With classic CoS, all template entries have a common parent given in the definition entry. If only templates are stored in this parent entry, access control to the parent will protect the templates. Otherwise, if other entries beneath the parent require access, the template entries will need to be protected individually.

In the case of indirect CoS, the template may be any entry in the directory, including user entries that might still need to be accessed. Depending on your needs, you may either control access to the CoS attribute throughout the directory, or you must insure that the CoS attribute is secure in each entry used as a template.

Protecting the Target Entries of a CoS

All entries in the scope of a CoS definition, for which the virtual CoS attribute will be generated, also contribute to computing its value.

When the CoS attribute already exists in a target entry, by default, the CoS mechanism will not override this value. If you do not want this behavior, you should either define your CoS to override the target entry (see "Overriding Real Attribute Values") or protect the CoS attribute in all potential target entries.

Both indirect and classic CoS also rely on a specifier attribute in the target entry. This attribute gives the DN or RDN of the template entry to use. You should protect this attribute either globally throughout the scope of the CoS or individually on each target entry where needed.

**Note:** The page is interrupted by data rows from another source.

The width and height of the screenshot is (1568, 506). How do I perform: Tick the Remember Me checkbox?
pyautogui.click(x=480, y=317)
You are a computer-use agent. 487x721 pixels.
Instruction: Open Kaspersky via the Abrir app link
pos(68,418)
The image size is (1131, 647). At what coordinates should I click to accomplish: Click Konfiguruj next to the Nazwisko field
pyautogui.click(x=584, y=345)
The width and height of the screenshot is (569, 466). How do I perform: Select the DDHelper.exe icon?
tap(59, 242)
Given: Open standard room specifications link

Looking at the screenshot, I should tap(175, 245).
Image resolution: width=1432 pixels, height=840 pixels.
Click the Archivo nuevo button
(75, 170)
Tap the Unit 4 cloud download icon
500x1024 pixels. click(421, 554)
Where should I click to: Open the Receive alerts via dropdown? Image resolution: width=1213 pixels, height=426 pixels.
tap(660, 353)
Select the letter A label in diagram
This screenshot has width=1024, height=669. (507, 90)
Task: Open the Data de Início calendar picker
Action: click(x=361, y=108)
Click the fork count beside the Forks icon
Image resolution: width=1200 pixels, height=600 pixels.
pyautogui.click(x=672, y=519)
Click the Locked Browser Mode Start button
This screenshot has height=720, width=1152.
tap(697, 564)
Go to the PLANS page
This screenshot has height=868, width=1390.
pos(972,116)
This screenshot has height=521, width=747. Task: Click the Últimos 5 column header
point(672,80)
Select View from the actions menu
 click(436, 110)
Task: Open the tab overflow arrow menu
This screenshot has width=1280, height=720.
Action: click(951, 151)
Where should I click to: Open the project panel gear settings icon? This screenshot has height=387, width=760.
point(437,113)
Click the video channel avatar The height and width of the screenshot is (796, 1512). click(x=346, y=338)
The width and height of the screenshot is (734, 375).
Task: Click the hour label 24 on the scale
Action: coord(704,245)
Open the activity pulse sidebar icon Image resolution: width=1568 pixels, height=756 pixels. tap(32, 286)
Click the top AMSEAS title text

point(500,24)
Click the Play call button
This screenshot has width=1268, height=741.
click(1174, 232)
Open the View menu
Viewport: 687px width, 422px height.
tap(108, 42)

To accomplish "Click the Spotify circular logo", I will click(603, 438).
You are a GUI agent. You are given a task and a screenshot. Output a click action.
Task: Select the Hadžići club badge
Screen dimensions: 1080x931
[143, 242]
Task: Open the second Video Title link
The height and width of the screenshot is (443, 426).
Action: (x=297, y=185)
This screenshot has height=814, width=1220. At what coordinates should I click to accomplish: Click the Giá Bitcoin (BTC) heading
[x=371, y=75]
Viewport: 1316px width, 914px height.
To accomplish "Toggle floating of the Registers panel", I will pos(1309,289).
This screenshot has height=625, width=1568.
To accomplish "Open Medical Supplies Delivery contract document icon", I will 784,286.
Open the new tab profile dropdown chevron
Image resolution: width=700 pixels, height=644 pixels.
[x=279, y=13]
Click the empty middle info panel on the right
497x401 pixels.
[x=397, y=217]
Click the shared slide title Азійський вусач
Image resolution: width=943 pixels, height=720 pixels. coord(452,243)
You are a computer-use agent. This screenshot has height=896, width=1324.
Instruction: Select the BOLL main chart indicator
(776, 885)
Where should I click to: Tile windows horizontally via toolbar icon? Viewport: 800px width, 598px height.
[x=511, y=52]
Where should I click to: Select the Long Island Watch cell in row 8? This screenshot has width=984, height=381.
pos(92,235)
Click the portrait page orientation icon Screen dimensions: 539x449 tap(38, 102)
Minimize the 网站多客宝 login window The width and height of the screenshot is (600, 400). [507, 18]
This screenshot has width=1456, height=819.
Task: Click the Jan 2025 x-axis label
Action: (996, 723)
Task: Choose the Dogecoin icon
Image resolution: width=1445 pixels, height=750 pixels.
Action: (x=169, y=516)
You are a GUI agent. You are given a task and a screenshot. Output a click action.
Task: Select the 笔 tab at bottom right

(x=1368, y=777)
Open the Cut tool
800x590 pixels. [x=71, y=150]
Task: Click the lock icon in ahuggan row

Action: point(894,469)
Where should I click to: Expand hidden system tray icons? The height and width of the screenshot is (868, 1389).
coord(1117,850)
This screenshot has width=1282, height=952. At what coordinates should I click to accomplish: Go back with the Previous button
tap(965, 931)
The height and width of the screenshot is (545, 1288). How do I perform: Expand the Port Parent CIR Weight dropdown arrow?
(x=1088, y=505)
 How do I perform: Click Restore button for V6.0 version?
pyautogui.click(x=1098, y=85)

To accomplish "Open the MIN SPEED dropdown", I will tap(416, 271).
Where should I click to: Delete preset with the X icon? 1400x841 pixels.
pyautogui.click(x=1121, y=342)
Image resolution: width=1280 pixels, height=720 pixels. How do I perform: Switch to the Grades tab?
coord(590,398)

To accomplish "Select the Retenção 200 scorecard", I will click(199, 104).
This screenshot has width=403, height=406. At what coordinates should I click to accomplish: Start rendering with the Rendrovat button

Protecting Other Dependencies

Finally, it is possible to define virtual CoS attributes in terms of other generated CoS attributes and roles. You will need to understand and protect these dependencies in order to guarantee the protection of your virtual CoS attribute.

For example, the CoS specifier attribute in a target entry could be nsRole, and therefore the role definition would also need to be protected. For more information, see "Using Roles Securely".

In general, any attribute or entry which is involved in the computation of the virtual attribute value should have both read and write access control. For this reason, complex dependencies should be well planned or simplified to reduce complexity. Keeping dependencies on other virtual attributes to a minimum also improves directory performance and reduces maintenance.